The average American household spends $219 per month on subscriptions, according to a 2025 study by C+R Research. That comes to $2,628 per year. The problem is not the cost of any single subscription. It is the accumulation. A $15 streaming service here, a $30 gym membership there, a $12 cloud storage plan you forgot about. They compound silently on your credit card statement.
A subscription audit takes 30 minutes and saves most people $50-$150 per month. Here are the five categories draining your budget and what to do about each one.
Audit Checklist Before You Start
- Pull your last three credit card and bank statements
- Highlight every recurring charge
- Mark each as "use weekly," "use monthly," or "have not used in 30+ days"
- Cancel everything in the "have not used" category today
1. Streaming Services: $45-$85 per Month
The average household subscribes to 4.7 streaming services. Netflix Premium costs $22.99. Hulu with ads runs $9.99. Disney+ is $13.99. HBO Max charges $16.99. Apple TV+ adds $9.99. YouTube Premium at $13.99. The total reaches $87.94 before you watch a single show.
The fix: rotate services quarterly. Subscribe to one or two at a time. Watch everything you want, then cancel and switch. Most services allow instant reactivation with no penalty. Annual savings: $360-$600.
2. Fitness and Wellness: $40-$120 per Month
Gym memberships average $58 per month nationally. Add a meditation app ($12.99), a fitness tracking app ($9.99), and an online workout platform ($19.99), and you spend $100 per month on fitness subscriptions. Data from the IHRSA shows that 67% of gym members visit fewer than four times per month.
The fix: if you go to the gym fewer than eight times per month, a drop-in day pass ($10-$15) saves money. Free alternatives include YouTube workout channels, outdoor running, and bodyweight exercises. Keep one premium service you use consistently and cancel the rest.

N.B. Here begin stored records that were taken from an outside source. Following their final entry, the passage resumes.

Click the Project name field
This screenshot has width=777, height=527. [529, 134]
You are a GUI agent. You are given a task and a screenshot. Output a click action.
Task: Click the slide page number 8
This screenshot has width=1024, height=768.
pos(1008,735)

3. Software and Cloud Storage: $25-$60 per Month
Microsoft 365 costs $9.99 per month. Adobe Creative Cloud runs $54.99. Google One for storage adds $2.99-$9.99. Password managers average $3-$5. VPN services cost $5-$12. These charges feel small individually but total $75-$90 per month for a typical remote worker.
The fix: audit your software the same way you audit streaming. Use free alternatives where possible. LibreOffice replaces Microsoft Office for most users. Canva's free tier handles basic design tasks. iCloud's free 5GB tier often suffices when you clean old photos from the cloud.
"The best subscription is the one you use every day. Everything else is a donation to a company's revenue." - Ramit Sethi, author of I Will Teach You to Be Rich
4. Food Delivery and Meal Kits: $50-$150 per Month
DoorDash DashPass costs $9.99 per month. Uber Eats Pass runs $9.99. Meal kit services like HelloFresh charge $60-$80 per week for a family plan. Even with "free delivery," the marked-up menu prices and service fees make delivered meals 40-60% more expensive than cooking at home.
The fix: cancel all delivery passes. Limit food delivery to once per week as a treat, not a habit. Replace meal kits with a simple weekly meal plan. Batch-cook proteins on Sunday. Prep salads and grains for weekday lunches. The average family saves $200-$400 per month by switching from delivery to home cooking.
5. Forgotten and Duplicate Services: $15-$40 per Month
This is the sneakiest category. Free trials you forgot to cancel. Apps that increased their price without notification. Two cloud storage plans because you switched phones. An old antivirus subscription that auto-renewed.
The fix: use a subscription tracking tool like Trim, Rocket Money, or your bank's spending insights feature. These apps scan your transactions and flag recurring charges. Rocket Money reports that its average user cancels $240 per year in forgotten subscriptions.
The 30-Day Subscription Reset
Cancel every non-essential subscription today. All of them. For the next 30 days, notice which ones you miss. Resubscribe only to those services. Most people discover they miss two or three out of a dozen. The rest were spending on autopilot.